Copy each line below holding "yellow".

(Pixel coordinate grounding data)
━━━━━━

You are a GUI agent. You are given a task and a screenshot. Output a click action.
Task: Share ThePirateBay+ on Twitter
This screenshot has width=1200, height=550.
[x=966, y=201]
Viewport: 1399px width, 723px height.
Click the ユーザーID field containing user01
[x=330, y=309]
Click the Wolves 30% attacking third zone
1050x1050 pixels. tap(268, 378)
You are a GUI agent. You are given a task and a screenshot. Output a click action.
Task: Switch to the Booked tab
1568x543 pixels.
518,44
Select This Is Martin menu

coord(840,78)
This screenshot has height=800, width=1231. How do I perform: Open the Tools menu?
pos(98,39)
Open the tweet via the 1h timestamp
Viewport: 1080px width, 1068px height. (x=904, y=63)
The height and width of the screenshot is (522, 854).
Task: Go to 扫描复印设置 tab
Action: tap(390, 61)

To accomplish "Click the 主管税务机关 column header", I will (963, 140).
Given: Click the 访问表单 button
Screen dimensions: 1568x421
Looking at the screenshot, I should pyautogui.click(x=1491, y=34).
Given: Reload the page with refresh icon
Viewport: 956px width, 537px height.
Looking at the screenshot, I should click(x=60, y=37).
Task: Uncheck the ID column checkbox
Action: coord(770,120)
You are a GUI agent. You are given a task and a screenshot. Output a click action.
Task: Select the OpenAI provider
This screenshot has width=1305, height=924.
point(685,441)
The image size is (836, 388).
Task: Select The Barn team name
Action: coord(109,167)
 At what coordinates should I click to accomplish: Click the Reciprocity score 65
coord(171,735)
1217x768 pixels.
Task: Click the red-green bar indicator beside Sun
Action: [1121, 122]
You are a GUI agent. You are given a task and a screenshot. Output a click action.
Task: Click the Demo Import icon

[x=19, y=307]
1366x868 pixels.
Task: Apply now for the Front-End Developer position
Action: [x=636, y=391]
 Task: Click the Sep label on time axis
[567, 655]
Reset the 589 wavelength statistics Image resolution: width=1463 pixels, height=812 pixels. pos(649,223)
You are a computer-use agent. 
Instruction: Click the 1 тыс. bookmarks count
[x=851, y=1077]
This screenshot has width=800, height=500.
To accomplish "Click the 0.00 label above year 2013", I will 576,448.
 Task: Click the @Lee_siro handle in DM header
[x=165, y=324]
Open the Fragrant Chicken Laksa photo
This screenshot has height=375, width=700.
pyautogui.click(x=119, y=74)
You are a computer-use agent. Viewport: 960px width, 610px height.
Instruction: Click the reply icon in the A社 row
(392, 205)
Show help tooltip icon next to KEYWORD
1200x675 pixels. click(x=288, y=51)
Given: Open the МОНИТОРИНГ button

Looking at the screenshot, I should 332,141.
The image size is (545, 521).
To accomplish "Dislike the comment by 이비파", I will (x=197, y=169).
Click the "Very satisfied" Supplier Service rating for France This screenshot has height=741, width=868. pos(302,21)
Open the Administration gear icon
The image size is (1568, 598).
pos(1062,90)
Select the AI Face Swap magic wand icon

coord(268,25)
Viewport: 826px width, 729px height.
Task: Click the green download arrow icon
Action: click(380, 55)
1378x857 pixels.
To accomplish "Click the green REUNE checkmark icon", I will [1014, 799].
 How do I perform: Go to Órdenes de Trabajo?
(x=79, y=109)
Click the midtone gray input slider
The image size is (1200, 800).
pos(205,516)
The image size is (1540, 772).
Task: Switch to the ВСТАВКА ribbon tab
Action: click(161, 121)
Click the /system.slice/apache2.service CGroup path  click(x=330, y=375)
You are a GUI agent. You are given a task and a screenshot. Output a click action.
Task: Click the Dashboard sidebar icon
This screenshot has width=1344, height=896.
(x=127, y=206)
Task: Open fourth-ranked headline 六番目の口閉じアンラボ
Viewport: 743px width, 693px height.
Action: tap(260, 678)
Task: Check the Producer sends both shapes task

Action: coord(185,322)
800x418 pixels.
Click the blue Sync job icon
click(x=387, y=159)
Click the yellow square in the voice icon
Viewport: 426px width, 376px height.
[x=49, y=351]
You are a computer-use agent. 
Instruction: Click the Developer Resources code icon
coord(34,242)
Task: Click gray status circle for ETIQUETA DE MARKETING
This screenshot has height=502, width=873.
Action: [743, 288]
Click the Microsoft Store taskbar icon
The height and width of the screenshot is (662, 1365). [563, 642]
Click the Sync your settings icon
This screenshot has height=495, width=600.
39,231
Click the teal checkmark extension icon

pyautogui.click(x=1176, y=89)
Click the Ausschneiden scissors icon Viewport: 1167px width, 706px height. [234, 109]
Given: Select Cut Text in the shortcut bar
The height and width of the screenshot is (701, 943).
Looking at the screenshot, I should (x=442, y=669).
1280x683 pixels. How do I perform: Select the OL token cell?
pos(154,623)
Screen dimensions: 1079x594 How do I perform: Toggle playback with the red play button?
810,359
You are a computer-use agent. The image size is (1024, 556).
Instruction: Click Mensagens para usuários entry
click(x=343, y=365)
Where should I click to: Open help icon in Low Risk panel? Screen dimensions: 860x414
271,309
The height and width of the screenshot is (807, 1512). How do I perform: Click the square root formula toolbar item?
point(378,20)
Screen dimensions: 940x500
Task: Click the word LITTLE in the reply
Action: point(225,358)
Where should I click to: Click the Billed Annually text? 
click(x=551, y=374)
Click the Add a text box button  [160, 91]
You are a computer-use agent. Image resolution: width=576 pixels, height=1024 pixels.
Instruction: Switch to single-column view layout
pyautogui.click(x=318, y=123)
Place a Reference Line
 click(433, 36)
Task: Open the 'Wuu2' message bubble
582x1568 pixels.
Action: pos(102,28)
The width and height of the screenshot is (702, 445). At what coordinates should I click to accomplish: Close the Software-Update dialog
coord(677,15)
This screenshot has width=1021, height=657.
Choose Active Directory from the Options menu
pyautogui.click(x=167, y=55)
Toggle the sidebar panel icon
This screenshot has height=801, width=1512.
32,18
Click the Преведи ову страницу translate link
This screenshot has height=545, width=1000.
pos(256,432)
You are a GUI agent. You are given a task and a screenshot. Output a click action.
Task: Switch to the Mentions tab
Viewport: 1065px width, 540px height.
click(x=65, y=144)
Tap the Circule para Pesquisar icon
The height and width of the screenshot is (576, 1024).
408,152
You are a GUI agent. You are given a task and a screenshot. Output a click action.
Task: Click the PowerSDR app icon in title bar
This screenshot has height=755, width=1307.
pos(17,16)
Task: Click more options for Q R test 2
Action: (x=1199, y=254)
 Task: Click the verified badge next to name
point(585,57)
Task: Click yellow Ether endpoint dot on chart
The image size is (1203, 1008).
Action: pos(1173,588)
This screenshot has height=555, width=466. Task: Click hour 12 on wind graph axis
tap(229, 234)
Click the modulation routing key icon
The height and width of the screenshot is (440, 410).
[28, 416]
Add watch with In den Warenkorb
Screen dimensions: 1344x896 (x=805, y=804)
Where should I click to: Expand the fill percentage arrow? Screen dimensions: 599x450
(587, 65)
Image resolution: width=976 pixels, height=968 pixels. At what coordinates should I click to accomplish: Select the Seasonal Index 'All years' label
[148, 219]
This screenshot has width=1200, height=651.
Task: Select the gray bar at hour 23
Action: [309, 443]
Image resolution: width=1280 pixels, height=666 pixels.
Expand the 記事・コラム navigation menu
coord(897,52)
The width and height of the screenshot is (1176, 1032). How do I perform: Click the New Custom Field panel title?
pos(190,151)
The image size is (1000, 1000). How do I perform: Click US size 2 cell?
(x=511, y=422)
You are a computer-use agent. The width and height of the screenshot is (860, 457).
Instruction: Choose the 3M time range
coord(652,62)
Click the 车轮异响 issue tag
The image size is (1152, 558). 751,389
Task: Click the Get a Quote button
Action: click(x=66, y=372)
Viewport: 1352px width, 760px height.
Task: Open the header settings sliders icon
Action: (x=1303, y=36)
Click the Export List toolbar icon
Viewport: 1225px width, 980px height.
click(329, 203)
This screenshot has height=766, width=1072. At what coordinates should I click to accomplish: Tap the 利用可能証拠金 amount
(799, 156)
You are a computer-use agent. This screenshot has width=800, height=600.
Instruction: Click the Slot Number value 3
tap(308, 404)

━━━━━━

● Reply to the exercise:
Click the yellow square in the voice icon
Task: Click yellow Ether endpoint dot on chart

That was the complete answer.